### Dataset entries
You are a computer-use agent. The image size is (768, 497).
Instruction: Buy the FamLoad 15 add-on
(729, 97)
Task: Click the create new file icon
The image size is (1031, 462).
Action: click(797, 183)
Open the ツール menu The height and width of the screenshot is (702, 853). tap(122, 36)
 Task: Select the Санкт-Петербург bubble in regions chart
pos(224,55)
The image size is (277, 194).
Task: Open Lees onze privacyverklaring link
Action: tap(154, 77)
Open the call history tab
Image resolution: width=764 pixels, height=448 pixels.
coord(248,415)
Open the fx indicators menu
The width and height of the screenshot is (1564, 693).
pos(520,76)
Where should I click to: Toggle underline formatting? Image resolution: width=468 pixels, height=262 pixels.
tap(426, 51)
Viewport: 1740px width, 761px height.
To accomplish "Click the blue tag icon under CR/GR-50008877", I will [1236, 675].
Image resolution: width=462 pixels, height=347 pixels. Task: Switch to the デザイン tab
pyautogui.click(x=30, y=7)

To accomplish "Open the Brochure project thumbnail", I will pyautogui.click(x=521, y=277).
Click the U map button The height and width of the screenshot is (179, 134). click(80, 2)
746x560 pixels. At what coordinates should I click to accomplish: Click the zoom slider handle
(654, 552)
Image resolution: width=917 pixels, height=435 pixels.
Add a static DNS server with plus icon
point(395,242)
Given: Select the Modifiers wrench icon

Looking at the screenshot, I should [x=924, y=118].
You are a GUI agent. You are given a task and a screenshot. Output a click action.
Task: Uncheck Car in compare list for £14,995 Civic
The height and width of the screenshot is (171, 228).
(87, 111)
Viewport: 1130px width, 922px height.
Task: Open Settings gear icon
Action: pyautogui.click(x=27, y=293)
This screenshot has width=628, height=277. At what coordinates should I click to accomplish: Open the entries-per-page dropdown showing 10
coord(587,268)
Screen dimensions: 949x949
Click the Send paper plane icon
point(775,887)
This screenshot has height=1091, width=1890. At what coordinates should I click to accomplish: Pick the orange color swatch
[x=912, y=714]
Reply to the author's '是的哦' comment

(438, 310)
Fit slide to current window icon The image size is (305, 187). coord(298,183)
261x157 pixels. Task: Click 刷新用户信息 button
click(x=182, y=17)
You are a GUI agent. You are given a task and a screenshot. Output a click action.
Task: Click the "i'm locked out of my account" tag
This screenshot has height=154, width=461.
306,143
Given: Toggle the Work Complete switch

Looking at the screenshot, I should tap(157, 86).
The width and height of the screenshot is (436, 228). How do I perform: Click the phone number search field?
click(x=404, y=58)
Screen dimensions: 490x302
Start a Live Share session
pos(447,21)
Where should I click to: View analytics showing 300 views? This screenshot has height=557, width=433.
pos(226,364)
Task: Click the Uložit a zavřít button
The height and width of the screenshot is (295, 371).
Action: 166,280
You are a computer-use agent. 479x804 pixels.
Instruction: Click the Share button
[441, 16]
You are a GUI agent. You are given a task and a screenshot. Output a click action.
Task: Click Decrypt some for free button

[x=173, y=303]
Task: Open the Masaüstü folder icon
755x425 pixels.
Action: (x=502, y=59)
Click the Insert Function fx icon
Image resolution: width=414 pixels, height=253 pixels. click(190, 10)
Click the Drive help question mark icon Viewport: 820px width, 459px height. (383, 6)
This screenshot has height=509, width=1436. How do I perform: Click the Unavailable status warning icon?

### What to do
Copy every line above without changes.

### Solved problem
You are a computer-use agent. The image size is (768, 497).
Instruction: Buy the FamLoad 15 add-on
(729, 97)
Task: Click the create new file icon
The image size is (1031, 462).
Action: click(797, 183)
Open the ツール menu The height and width of the screenshot is (702, 853). tap(122, 36)
 Task: Select the Санкт-Петербург bubble in regions chart
pos(224,55)
The image size is (277, 194).
Task: Open Lees onze privacyverklaring link
Action: tap(154, 77)
Open the call history tab
Image resolution: width=764 pixels, height=448 pixels.
coord(248,415)
Open the fx indicators menu
The width and height of the screenshot is (1564, 693).
pos(520,76)
Where should I click to: Toggle underline formatting? Image resolution: width=468 pixels, height=262 pixels.
tap(426, 51)
Viewport: 1740px width, 761px height.
To accomplish "Click the blue tag icon under CR/GR-50008877", I will [1236, 675].
Image resolution: width=462 pixels, height=347 pixels. Task: Switch to the デザイン tab
pyautogui.click(x=30, y=7)

To accomplish "Open the Brochure project thumbnail", I will pyautogui.click(x=521, y=277).
Click the U map button The height and width of the screenshot is (179, 134). click(80, 2)
746x560 pixels. At what coordinates should I click to accomplish: Click the zoom slider handle
(654, 552)
Image resolution: width=917 pixels, height=435 pixels.
Add a static DNS server with plus icon
point(395,242)
Given: Select the Modifiers wrench icon

Looking at the screenshot, I should [x=924, y=118].
You are a GUI agent. You are given a task and a screenshot. Output a click action.
Task: Uncheck Car in compare list for £14,995 Civic
The height and width of the screenshot is (171, 228).
(87, 111)
Viewport: 1130px width, 922px height.
Task: Open Settings gear icon
Action: pyautogui.click(x=27, y=293)
This screenshot has width=628, height=277. At what coordinates should I click to accomplish: Open the entries-per-page dropdown showing 10
coord(587,268)
Screen dimensions: 949x949
Click the Send paper plane icon
point(775,887)
This screenshot has height=1091, width=1890. At what coordinates should I click to accomplish: Pick the orange color swatch
[x=912, y=714]
Reply to the author's '是的哦' comment

(438, 310)
Fit slide to current window icon The image size is (305, 187). coord(298,183)
261x157 pixels. Task: Click 刷新用户信息 button
click(x=182, y=17)
You are a GUI agent. You are given a task and a screenshot. Output a click action.
Task: Click the "i'm locked out of my account" tag
This screenshot has height=154, width=461.
306,143
Given: Toggle the Work Complete switch

Looking at the screenshot, I should tap(157, 86).
The width and height of the screenshot is (436, 228). How do I perform: Click the phone number search field?
click(x=404, y=58)
Screen dimensions: 490x302
Start a Live Share session
pos(447,21)
Where should I click to: View analytics showing 300 views? This screenshot has height=557, width=433.
pos(226,364)
Task: Click the Uložit a zavřít button
The height and width of the screenshot is (295, 371).
Action: 166,280
You are a computer-use agent. 479x804 pixels.
Instruction: Click the Share button
[441, 16]
You are a GUI agent. You are given a task and a screenshot. Output a click action.
Task: Click Decrypt some for free button

[x=173, y=303]
Task: Open the Masaüstü folder icon
755x425 pixels.
Action: (x=502, y=59)
Click the Insert Function fx icon
Image resolution: width=414 pixels, height=253 pixels. click(190, 10)
Click the Drive help question mark icon Viewport: 820px width, 459px height. (383, 6)
This screenshot has height=509, width=1436. How do I perform: Click the Unavailable status warning icon?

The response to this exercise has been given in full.